The size of astronomical datasets has increased dramatically over the years; terabyte sized datasets are no longer an exception. This trend will only accelerate; the SKA is expected to produce nearly 1 TB of archived data each day. This means that it will no longer be feasible for astronomers to download these huge datasets and perform the data reduction on their own machines, as is currently the practice. Instead the data reduction is likely to be done close to where the data is archived in central data processing centres, with the astronomer operating remotely on the data.
One way of facilitating this is through Jupyter notebooks. Jupyter is a web-based application which allows users to create interactive notebooks which can include annotated text and graphics as well as executable code. Currently Jupyter supports more than 40 different programming languages, including Python, R, and Matlab. Jupyter is designed be extended and makes it easy to add additional languages.
As part of the Obelics work-package we have created a Jupyter kernel for CASA, a widely-used software package for processing astronomical data. The kernel allows all CASA tasks to be run from inside a Jupyter notebook, albeit non-interactively. Tasks which normally spawn a GUI window are wrapped so that their output is saved to an image instead, which is then displayed inside the notebook.

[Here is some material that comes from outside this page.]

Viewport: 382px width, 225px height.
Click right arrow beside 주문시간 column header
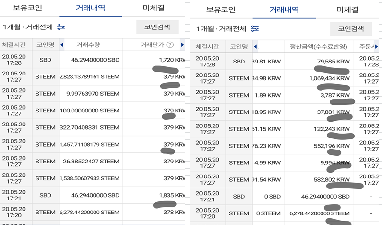point(379,47)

The notebook format also has the great advantage that all steps of the data reduction are preserved inside the notebook. This means that the whole data reduction process is self-documenting and fully repeatable. It also allows users to very easily make changes to their pipeline and then rerun the pipeline steps affected.
Because Jupyter requires a much more current python distribution than what is provided in NRAO's CASA releases, a custom build of CASA is required. We distribute a DOCKER image containing a version of CASA which uses the most recent (I)python, matplotlib, etc. Note that this version of CASA can only be used from within Jupyter.
Installation is a simple as executing: docker pull penngwyn/jupytercasa
The source code is located here: https://github.com/aardk/jupyter-casa
Even though we wrap all CASA tasks so that they will not launch a GUI window, the QT based CASA tasks still require X11, unfortunately. Tasks such as plotms won't start unless X11 is working even when it doesn't even open a window. Therefore the local X11 socket needs to be shared with Docker container.
The simplest incantation to start JUPYTER on a recent Ubuntu:
docker run –rm -p 8888:8888 -i -t -v /tmp/.X11-unix:/tmp/.X11-unix -e DISPLAY=$DISPLAY penngwyn/jupytercasa /bin/sh -c “jupyter notebook”
Note that the –rm option will make DOCKER delete the container after use.
Of course the above example is not very useful as the container will not be able to access locally stored measurement sets. To add a data directory to the DOCKER container is, fortunately, very simple using the -v option:
docker run –rm -p 8888:8888 -i -t -v /tmp/.X11-unix:/tmp/.X11-unix -e DISPLAY=$DISPLAY -v PATH_TO_DATA_DIR:/home/jupyter/data penngwyn/jupytercasa /bin/sh -c “jupyter notebook”
Where PATH_TO_DATA_DIR should be replaced with the full path to your local data directory.
We have created an example notebook which contains the NRAO continuum VLA tutorial. To run the notebook locally download the data files from the NRAO wiki and make the data available to the DOCKER container as is explained above.
For demonstration purposes we have made a multi-user Jupyter notebook server that uses the CASA Jupyter kernel using JupyterHub. For the time being this server can be accessed at http://jupyter.jive.nl.